Agriculture, and more broadly food systems, play a central role in plans and programs to achieve the Sustainable Development Goals (SDGs) and the Paris Agreement’s objectives of climate mitigation, adaptation, and resilience. Mobilizing adequate financial resources to cover the costs of those plans and programs is essential.
"Many of the cost estimates for the SDGs and climate change objectives for developing countries (without China) suggest the need of additional financing of $3 trillion-$4 trillion annually, and up to $680 billion annually for food systems only" |
Yet current levels of financing remain insufficient to achieve both the objectives of the 2030 Agenda and the Paris Agreement, particularly in developing countries, according to the UN Secretary-General’s summary of the July 2023 stock-taking two years after the UN Food Systems Summit (UNFSS), and the Political Declaration of the September 2023 SDG Summit.

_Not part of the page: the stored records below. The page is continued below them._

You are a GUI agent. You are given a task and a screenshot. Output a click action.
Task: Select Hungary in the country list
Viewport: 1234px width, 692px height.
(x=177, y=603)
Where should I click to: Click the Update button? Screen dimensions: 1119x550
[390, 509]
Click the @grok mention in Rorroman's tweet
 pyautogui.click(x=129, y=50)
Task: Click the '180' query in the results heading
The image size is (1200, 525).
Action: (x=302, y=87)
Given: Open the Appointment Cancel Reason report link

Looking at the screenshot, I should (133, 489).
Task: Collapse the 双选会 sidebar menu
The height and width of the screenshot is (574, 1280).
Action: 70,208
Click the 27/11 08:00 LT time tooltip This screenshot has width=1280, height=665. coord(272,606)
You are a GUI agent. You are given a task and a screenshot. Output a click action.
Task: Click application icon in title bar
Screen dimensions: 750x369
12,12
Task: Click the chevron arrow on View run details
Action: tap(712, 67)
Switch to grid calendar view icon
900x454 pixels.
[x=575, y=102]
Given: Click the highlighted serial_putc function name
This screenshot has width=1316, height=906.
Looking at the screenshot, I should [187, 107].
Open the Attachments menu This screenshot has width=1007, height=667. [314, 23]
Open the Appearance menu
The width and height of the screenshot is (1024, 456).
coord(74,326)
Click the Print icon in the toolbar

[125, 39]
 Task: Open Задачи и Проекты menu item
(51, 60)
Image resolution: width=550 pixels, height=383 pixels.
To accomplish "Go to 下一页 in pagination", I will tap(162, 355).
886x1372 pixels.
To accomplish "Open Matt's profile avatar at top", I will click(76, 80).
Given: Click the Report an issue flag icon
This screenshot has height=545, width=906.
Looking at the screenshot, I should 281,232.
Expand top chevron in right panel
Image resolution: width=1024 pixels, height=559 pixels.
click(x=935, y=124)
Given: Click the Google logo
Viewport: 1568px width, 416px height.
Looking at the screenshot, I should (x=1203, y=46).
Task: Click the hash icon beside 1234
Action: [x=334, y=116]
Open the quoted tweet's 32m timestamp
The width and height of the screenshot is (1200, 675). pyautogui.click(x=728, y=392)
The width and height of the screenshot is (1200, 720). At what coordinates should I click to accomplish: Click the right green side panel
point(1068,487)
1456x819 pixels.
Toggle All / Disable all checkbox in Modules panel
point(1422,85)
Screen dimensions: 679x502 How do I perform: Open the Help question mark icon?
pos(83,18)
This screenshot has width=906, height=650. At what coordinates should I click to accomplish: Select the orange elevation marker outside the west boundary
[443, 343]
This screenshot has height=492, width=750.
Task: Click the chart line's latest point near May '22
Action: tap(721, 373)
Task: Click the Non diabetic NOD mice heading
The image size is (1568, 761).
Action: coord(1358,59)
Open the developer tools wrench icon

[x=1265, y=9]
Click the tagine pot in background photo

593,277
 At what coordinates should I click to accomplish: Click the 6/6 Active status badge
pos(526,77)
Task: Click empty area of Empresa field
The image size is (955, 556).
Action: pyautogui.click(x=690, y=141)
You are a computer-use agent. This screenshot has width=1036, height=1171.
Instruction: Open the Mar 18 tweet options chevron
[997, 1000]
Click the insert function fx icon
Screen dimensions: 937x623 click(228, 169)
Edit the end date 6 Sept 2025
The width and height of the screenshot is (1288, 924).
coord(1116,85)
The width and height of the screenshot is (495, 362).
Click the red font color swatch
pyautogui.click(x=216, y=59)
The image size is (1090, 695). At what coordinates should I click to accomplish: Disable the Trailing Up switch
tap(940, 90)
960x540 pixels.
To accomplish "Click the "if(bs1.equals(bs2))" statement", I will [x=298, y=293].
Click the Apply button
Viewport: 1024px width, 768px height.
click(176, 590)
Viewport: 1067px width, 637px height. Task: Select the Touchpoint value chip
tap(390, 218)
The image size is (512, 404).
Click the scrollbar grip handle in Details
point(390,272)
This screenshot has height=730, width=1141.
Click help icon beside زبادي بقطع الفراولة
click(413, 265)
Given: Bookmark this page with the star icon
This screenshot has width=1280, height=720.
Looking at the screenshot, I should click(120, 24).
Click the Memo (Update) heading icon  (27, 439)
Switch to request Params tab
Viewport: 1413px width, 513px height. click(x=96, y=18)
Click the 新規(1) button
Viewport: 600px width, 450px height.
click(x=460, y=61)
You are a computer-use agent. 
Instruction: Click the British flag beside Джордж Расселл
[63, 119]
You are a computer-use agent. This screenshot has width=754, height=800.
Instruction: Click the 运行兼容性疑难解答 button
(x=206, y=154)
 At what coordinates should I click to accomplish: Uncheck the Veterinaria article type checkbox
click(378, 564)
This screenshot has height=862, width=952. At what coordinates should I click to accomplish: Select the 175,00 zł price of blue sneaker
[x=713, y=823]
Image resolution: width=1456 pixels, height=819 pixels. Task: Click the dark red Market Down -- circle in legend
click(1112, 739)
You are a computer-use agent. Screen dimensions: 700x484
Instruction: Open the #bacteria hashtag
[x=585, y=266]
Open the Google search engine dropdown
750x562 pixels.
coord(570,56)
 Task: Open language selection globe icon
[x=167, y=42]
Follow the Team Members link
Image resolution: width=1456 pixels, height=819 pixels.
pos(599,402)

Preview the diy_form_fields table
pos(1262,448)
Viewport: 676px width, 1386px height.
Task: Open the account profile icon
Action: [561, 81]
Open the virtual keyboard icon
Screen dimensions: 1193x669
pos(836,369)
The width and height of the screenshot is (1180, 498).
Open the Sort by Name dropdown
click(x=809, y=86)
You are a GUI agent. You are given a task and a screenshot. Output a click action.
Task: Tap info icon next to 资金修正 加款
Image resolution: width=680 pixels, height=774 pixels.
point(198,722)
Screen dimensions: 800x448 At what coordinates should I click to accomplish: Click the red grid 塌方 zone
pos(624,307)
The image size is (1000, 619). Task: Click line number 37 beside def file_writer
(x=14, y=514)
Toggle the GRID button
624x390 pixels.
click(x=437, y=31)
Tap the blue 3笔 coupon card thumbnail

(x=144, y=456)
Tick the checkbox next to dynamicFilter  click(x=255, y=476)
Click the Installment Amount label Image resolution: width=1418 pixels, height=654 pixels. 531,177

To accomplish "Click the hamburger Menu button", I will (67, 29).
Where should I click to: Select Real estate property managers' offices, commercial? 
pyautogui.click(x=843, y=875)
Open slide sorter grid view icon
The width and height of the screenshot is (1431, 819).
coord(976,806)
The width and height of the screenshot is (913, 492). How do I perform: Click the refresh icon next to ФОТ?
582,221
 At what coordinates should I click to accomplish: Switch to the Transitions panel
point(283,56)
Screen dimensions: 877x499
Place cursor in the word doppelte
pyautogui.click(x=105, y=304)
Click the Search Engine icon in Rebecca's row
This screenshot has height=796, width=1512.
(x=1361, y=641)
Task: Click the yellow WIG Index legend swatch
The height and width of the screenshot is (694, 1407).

With COP28 coming up—followed by more international gatherings in 2024—participants face an urgent question: How can the world close that gap? A flurry of public and private initiatives and proposals aim to mobilize the additional funding required, though which may move forward is unclear. Here I will briefly comment on some of the most recent initiatives, using a simplified framework of six financial flows developed with IFPRI colleagues (a summary of that work is discussed in Díaz-Bonilla, 2023; see Figure 1 based on Díaz-Bonilla, Swinnen and Vos, 2021).
Figure 1
Source: Díaz-Bonilla, Swinnen and Vos, 2021
Two of those flows of funds (top, in blue) are internal to food systems: Food and food-related expenditures by consumers (first flow), which in turn represent the sales/revenues of all the operators throughout the agrifood value chain (second flow). This blog post focuses on the other four flows (bottom, green) external to food systems: International development funds (multilateral financial institutions, bilateral aid agencies, and philanthropic groups); national government budgets; banking system operations; and capital market finance.
Expand international development funds
Most of the current debates center on how to scale up international development funds (IDFs). While these are the smallest of the flows in terms of overall value, they play a very important catalytic role in stimulating other financial flows. A central focus is on expanding the lending capacity of multilateral development banks (MDBs), optimizing the use of their current capital for greater leverage (by better risk-pricing the preferred creditor status and the guarantee of the callable capital), expanding operations with private capital markets, and better use of guarantees, among other things.1 In addition, there still may be a need for an increase in the capital of the MDBs.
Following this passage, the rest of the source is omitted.